[Opening The data section]

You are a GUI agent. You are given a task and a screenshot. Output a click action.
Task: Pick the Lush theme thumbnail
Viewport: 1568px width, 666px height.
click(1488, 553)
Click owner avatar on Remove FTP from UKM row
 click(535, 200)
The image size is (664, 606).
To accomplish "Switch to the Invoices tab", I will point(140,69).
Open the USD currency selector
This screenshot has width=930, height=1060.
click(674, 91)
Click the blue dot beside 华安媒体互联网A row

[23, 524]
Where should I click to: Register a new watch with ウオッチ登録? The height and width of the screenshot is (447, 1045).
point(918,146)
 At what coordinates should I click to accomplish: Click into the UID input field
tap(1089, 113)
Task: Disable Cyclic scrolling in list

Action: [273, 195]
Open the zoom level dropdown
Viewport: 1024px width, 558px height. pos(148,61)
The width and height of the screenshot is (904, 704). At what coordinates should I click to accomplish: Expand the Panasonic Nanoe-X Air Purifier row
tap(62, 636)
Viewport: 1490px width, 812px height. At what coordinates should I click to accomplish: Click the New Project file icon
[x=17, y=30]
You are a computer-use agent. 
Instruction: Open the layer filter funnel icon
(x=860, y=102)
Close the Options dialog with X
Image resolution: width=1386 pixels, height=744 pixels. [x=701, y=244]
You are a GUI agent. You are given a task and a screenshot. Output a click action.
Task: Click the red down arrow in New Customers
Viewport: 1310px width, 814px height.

[Closing The data section]

Reproduce all the records precisely.

■ **Task output**
You are a GUI agent. You are given a task and a screenshot. Output a click action.
Task: Pick the Lush theme thumbnail
Viewport: 1568px width, 666px height.
click(1488, 553)
Click owner avatar on Remove FTP from UKM row
 click(535, 200)
The image size is (664, 606).
To accomplish "Switch to the Invoices tab", I will point(140,69).
Open the USD currency selector
This screenshot has width=930, height=1060.
click(674, 91)
Click the blue dot beside 华安媒体互联网A row

[23, 524]
Where should I click to: Register a new watch with ウオッチ登録? The height and width of the screenshot is (447, 1045).
point(918,146)
 At what coordinates should I click to accomplish: Click into the UID input field
tap(1089, 113)
Task: Disable Cyclic scrolling in list

Action: [273, 195]
Open the zoom level dropdown
Viewport: 1024px width, 558px height. pos(148,61)
The width and height of the screenshot is (904, 704). At what coordinates should I click to accomplish: Expand the Panasonic Nanoe-X Air Purifier row
tap(62, 636)
Viewport: 1490px width, 812px height. At what coordinates should I click to accomplish: Click the New Project file icon
[x=17, y=30]
You are a computer-use agent. 
Instruction: Open the layer filter funnel icon
(x=860, y=102)
Close the Options dialog with X
Image resolution: width=1386 pixels, height=744 pixels. [x=701, y=244]
You are a GUI agent. You are given a task and a screenshot. Output a click action.
Task: Click the red down arrow in New Customers
Viewport: 1310px width, 814px height.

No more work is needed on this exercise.